Circuit Judge Jane Marum Roush said Malvo, 18, can still go forward with his insanity defense on the basis he was brainwashed by convicted sniper John Allen Muhammad.
But the judge denied a defense request to give the jury instructions on how an irresistible impulse relates to insanity. The law states that if a criminal cannot control an irresistible impulse, he could be considered legally insane.
Malvo and Muhammad, 42, are accused of carrying out a three-week sniper spree in the Washington D.C. area last year, leaving 10 people dead.
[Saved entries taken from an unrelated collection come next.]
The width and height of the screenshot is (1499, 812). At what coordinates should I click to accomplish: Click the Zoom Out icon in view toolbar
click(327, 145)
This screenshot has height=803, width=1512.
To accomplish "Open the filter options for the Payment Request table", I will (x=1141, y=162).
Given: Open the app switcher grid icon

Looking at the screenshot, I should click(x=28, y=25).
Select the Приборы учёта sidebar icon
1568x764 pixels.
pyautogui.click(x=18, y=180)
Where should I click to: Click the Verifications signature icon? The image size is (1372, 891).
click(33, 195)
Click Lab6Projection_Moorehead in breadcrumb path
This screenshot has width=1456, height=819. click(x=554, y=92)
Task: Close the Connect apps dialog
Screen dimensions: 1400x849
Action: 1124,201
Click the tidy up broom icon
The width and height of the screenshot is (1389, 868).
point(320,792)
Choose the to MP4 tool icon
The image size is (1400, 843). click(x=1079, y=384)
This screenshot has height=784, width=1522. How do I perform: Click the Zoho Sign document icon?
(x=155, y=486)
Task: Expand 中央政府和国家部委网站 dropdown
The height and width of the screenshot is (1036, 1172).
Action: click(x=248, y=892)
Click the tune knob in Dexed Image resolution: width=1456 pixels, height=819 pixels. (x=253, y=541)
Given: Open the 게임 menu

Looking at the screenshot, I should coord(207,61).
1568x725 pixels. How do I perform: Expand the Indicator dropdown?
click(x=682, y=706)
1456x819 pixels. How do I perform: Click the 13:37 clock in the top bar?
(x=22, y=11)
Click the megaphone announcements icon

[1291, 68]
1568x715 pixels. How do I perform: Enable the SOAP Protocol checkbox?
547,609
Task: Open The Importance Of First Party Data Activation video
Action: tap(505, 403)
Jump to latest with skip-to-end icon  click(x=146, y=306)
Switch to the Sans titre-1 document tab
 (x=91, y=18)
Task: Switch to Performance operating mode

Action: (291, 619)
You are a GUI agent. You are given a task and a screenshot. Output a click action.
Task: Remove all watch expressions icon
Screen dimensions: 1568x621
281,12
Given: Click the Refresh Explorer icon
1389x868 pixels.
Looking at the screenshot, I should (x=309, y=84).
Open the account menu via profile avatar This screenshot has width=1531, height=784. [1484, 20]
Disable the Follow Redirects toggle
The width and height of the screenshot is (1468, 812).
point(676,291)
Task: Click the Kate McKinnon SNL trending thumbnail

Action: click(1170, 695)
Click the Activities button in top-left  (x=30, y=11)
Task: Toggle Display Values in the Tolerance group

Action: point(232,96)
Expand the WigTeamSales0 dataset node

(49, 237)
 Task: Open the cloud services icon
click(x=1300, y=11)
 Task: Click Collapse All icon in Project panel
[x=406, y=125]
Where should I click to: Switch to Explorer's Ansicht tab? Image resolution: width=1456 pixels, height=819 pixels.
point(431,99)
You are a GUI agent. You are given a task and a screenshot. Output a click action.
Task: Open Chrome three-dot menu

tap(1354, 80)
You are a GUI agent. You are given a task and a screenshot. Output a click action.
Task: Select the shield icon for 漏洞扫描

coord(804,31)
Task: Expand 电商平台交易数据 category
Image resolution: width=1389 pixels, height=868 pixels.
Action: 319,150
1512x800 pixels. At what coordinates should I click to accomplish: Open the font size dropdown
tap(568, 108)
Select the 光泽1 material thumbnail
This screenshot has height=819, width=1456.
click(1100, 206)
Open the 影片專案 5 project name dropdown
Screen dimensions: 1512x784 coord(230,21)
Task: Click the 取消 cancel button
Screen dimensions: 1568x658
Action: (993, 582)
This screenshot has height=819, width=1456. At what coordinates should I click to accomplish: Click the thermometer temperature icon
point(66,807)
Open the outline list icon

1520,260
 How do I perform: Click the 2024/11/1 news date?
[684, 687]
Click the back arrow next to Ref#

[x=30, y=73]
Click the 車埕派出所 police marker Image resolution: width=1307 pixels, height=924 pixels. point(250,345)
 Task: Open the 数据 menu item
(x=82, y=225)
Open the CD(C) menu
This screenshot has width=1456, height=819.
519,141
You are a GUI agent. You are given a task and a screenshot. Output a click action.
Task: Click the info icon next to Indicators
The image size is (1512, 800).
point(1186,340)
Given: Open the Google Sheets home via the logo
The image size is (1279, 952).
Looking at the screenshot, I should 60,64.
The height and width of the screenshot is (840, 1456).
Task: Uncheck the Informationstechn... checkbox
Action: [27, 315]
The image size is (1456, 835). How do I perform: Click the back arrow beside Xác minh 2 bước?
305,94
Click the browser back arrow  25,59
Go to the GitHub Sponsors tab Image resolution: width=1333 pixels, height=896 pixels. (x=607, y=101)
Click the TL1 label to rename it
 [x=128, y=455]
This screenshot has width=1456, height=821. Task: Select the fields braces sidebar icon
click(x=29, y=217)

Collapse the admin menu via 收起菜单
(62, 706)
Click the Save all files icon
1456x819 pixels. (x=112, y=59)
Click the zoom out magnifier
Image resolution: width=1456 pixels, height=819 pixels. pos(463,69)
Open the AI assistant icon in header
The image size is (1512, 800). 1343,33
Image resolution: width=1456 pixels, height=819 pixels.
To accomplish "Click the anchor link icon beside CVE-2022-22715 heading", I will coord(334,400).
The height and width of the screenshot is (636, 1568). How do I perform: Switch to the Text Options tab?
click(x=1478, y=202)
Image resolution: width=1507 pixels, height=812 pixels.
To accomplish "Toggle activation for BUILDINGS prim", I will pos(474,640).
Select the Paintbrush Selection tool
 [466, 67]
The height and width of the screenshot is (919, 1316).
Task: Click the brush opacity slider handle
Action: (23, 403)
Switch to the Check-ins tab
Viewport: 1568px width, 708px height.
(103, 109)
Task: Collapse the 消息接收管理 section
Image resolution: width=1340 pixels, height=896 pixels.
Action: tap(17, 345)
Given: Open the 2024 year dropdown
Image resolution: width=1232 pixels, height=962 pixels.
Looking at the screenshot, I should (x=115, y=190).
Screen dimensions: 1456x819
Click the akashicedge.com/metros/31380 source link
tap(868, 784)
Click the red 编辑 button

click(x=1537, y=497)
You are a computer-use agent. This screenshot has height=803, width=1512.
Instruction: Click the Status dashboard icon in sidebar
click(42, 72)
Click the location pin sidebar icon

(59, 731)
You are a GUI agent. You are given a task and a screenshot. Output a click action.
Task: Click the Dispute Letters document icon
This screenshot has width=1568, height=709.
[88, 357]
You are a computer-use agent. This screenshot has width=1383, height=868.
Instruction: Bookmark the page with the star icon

Malvo is on trial for one of the killings — that of FBI analyst Linda Franklin — and faces the death penalty if convicted. In a separate trial last month, Muhammad was convicted of another of the killings and a jury recommended a death sentence.
Roush agreed with prosecutors who argued there is no evidence that the meticulously planned sniper killings were the result of an impulse.
"There's just no middle ground," said prosecutor Robert F. Horan Jr. "There is no evidence it was an impulse killing."
Closing arguments were expected later Tuesday after the jury is given legal instructions. The jury can then begin deliberations on whether to convict Malvo of capital murder for Franklin's slaying on Oct. 14, 2002.
The jury instructions will also say that suspicion or probability of guilt is not enough, but a conviction can be made on circumstantial evidence, reports CBS News Producer Jeff Goldman.
The defense has argued that Malvo was brainwashed by Muhammad, causing him to blur the distinction between right and wrong. But two prosecution psychologists testified Monday that Malvo was not mentally ill and knew right from wrong during the shooting spree.
Psychologist Evan Nelson, who met Malvo several times last month for a total of 15 hours, said Muhammad "had a tremendous influence on this young person, absolutely." But it wasn't brainwashing, Nelson said; instead, Malvo idolized Muhammad.
"He felt like it was a partnership," Nelson said.
Nelson also said Malvo's behavior, which included meticulous planning of the killings, "is the antithesis of someone who cannot control his impulses."
"In my opinion, he very clearly possessed the capacity to tell the difference between right and wrong as he was committing these offenses," Nelson said.
Both Nelson and psychologist Stanton Samenow described Malvo as bright. Nelson suggested that Malvo's intelligence would make it easy for him to feign mental illness.
Samenow, who interviewed Malvo eight times last month for a total of more than 34 hours, said Malvo described himself as independent and emotionless and "nobody's fool."
"Mr. Malvo knows exactly what he is doing," Samenow said. "He knew what he was doing with me. He said to me that he is not impressionable."
Both the prosecution and the defense rested Monday.